Strangers with Similar Names Meet Through Emails Sent to the Wrong Address - amynordrum
https://spectrum.ieee.org/tech-talk/telecom/internet/strangers-with-similar-names-meet-through-emails-sent-to-the-wrong-address
======
ryanmercer
This happens to me. All. The. Damn. Time.

I get email for the journalist Ryan Mercer in Vermont, including Wired login
credentials once. I used to get his assignments all the time, our email
addresses have 1-character of difference but I haven't had email for him in
months. I'd forward his to him when I was sure they were for him. All the
following ones I'll either reply if it's from an individual saying they have
the wrong person or just delete them if it's a system generated email.

I get email for a fashion designer in Canada.

I get email for another one in Canada that appears to be a semi-pro hockey
player. I get invites to charity events for him and related stuff. I've also
had many people in hockey gear follow me on IG and semi-regularly get tagged
by some semi-pro and pro hockey players in Canada.

I get email for a guy in the UK, including his pay stubs and psychiatric
treatment updates/return to work orders.

I get every hotel, casino, Airbnb, flight etc receipts for one that appears to
live out west somewhere.

I get emails regularly for one in the south east for shooting competitions and
clubs.

------
esdott
I

(What is asked) Reproduce the thread on misdirected emails word for word from "I get email for another" to "players in Canada.". The material that comes next is separate from the thread on misdirected emails.

(Provided material)

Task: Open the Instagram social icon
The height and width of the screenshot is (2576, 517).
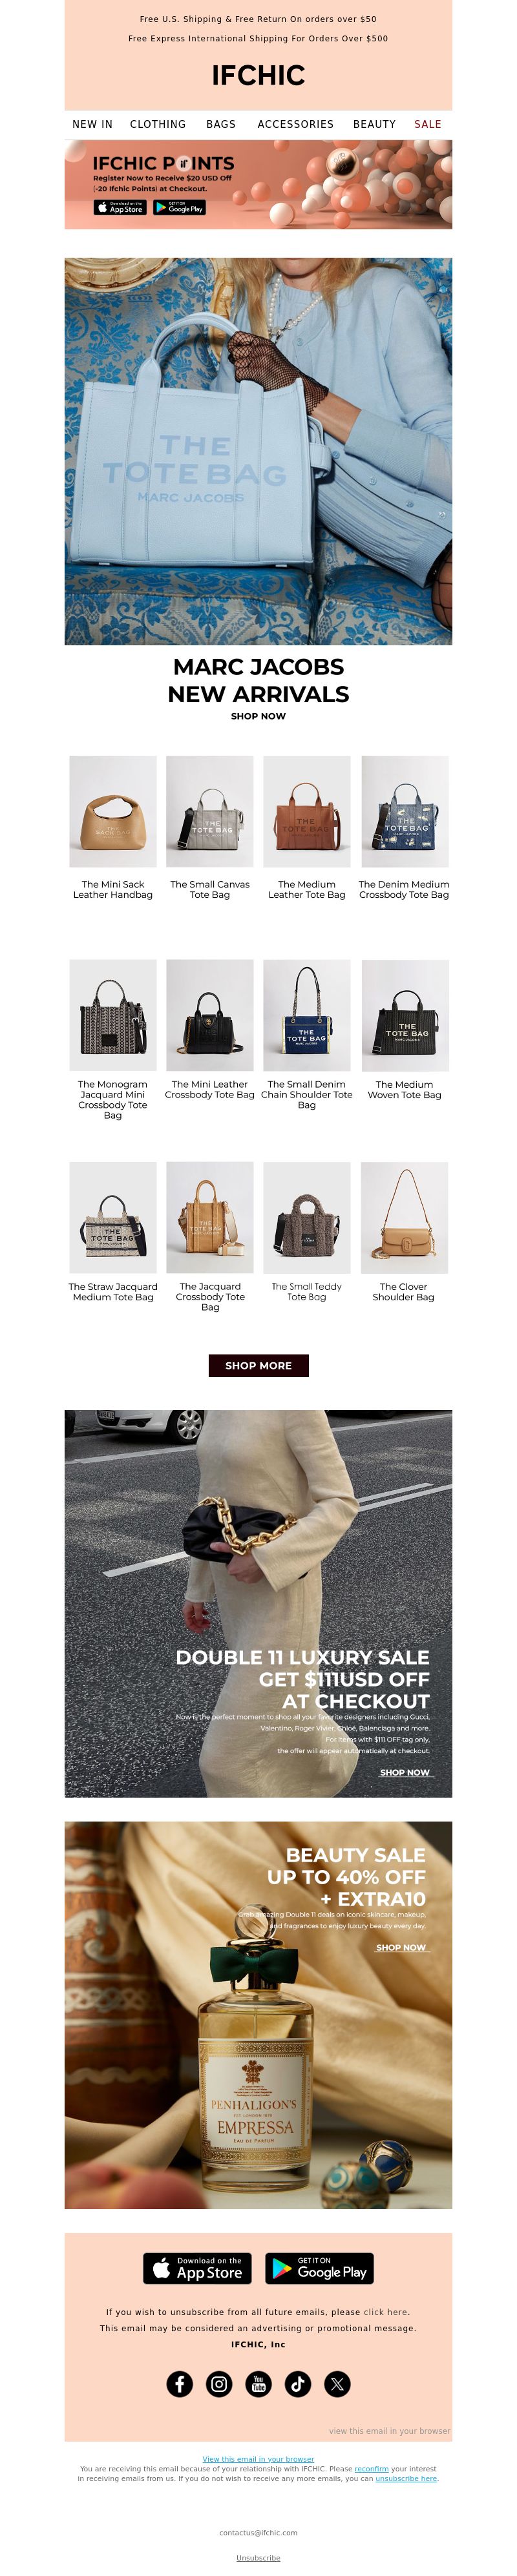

(In response)
I get email for another one in Canada that appears to be a semi-pro hockey
player. I get invites to charity events for him and related stuff. I've also
had many people in hockey gear follow me on IG and semi-regularly get tagged
by some semi-pro and pro hockey players in Canada.